Il primo rimane una immagine indelebile per l'elettronica giapponese (mondiale?). Album come "Silicom", "Quantum" e l'ultimo (splendido) "Simply Funk" danno il via libera a soluzioni infinite, imprevedibili, attraenti. Il gusto solare dell'anima dagli occhi a mandorla. La seconda tanto tenera nelle apparenze esteriori quanto spigolosa e puntigliosa nella sua musica. Unire il cantato giapponese femminile (in generale alquanto amabile) con l'uso di deformazioni meccaniche, per ottenere un risultato di forma canzone alterato. "From Tokyo To Naiagara" il suo album migliore. Celestiale è dir poco. La sapienza tecnologica jappo unita a una dolcezza innata. Questo album è il risultato di oltre tre anni di collaborazione sudata e difficoltosa, arrivata alla formazione di un piacevole connubio tra campionamenti vocali femminili, accostamenti puri e gelidi, scorrevoli texture, puntigliosi interventi de-umanizzati, tocchi dolorosi e piacevoli allo stesso tempo.

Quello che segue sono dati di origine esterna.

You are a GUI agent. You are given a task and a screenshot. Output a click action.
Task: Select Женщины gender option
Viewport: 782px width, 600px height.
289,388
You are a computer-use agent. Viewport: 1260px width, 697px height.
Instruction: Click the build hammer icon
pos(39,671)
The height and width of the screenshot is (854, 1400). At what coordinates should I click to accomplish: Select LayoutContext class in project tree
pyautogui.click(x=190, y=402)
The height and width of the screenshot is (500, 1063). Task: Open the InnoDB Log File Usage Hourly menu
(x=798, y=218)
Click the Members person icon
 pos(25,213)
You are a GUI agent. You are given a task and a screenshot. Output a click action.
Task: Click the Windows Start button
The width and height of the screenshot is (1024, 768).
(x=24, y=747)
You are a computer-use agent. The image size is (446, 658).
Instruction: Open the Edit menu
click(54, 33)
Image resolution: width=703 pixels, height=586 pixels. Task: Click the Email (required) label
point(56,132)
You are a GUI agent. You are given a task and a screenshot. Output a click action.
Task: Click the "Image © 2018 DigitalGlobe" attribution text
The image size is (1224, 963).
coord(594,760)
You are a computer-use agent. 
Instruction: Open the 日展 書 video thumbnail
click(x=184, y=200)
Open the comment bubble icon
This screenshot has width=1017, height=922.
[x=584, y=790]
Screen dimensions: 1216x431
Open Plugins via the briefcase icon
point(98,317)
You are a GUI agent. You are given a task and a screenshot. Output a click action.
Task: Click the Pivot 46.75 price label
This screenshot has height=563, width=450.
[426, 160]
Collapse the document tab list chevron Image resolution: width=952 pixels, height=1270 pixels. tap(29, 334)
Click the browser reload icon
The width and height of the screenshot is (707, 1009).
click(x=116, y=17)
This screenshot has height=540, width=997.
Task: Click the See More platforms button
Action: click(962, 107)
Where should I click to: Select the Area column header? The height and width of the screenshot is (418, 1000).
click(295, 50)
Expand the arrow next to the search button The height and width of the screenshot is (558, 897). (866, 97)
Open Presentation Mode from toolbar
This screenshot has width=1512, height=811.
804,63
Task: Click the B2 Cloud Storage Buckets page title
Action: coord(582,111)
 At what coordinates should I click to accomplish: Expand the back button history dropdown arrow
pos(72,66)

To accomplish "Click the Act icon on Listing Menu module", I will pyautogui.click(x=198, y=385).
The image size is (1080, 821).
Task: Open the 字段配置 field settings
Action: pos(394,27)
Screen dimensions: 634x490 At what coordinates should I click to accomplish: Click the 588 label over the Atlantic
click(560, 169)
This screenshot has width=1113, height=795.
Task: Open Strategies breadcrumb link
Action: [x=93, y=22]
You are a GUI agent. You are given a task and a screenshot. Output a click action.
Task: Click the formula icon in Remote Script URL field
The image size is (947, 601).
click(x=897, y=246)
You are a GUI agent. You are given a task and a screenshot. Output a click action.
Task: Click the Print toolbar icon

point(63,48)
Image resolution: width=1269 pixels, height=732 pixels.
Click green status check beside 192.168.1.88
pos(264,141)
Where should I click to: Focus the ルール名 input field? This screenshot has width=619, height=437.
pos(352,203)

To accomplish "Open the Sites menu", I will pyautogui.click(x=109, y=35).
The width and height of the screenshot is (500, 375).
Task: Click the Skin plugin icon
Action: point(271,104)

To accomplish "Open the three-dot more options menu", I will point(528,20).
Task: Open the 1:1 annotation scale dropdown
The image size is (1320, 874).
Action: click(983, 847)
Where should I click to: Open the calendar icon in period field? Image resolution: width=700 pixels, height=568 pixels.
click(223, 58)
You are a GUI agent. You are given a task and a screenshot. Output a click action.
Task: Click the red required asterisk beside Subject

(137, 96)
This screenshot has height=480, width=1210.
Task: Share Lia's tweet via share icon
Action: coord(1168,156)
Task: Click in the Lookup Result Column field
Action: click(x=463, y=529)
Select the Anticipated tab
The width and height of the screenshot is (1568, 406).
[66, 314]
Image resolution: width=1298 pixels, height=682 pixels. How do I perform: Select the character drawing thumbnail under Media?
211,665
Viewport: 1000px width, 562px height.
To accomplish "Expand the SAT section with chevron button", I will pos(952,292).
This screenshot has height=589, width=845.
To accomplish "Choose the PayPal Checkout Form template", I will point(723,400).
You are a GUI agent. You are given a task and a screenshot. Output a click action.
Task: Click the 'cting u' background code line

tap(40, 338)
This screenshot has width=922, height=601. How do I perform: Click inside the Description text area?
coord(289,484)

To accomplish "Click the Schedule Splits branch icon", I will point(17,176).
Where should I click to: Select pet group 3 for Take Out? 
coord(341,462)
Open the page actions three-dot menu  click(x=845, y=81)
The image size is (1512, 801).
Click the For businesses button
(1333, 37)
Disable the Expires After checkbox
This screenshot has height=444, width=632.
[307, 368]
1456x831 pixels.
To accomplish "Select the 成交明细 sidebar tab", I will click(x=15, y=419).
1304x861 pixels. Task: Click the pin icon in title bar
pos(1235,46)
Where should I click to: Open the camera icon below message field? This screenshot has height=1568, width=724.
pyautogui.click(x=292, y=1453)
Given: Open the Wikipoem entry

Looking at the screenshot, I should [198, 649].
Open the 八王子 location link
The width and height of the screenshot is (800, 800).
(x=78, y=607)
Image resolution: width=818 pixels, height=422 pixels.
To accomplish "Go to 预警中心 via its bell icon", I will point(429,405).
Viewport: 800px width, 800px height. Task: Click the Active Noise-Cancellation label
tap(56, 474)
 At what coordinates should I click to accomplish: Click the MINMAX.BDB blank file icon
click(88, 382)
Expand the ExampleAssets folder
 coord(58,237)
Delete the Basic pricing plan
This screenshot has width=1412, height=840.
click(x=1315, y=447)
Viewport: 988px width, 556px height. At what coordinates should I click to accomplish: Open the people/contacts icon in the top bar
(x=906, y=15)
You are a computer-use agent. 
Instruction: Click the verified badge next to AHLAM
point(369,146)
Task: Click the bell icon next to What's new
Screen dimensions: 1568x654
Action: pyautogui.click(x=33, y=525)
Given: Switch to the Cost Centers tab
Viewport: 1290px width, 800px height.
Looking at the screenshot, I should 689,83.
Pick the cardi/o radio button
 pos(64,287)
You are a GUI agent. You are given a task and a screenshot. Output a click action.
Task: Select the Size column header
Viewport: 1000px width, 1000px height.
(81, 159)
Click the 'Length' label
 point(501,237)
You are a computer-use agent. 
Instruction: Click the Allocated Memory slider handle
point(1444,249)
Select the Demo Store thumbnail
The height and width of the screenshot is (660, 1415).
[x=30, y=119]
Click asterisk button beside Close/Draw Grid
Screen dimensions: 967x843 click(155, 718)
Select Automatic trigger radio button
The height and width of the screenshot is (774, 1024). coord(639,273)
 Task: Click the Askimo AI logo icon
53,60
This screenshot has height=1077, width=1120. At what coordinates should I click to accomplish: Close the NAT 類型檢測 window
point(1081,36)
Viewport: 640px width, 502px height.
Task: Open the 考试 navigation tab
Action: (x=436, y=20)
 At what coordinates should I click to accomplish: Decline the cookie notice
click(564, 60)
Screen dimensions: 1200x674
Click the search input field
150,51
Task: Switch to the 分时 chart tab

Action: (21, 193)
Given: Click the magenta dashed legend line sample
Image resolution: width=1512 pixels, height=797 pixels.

Aoki e Tujiko iniziano a lavorare nel 2002 nel contesto dell'evento "The Cartier Foundation" a Parigi. Cominciano a parlare, scambiarsi impressioni, immaginare scampoli sonori già prima di conoscersi. Compongono "Fly 2" e apprezzano il modo di lavorare l'uno dell'altro. Continuano e decidono di fare sul serio. Un album lungo, in definitiva. Come detto poc'anzi, la loro unione professionale è stata difficoltosa. Lui risiede stabilmente a Osaka e lei, invece, s'è fatta sedurre dall'estetica irresistibile di Parigi. Lavorano a lunga distanza, si spediscono materiale, vaneggiano un futuro, catturano suoni, sorridono, guardano il solito sole e la solita luna a migliaia di chilometri di distanza. Questa lontananza porta, inevitabilmente, a un periodo molto lungo di gestazione. Periodo che viene, parzialmente, accorciato dal trasferimento (nel 2003) di Aoki a Parigi.


"28" ha la sinuosità del disco magico. Ci apprestiamo a entrare in un mondo sconosciuto e oscuro. Immagini sgranate, suoni irraggiungibili, orizzonti indefinibili, sensazioni aliene. Muoversi sembra impossibile. Immobilità forzata e al contempo sognata. Distendersi in un prato di ortensie colorate, il cielo lontano e vicino, le foglie fruscianti scalfiscono un silenzio ammorbante.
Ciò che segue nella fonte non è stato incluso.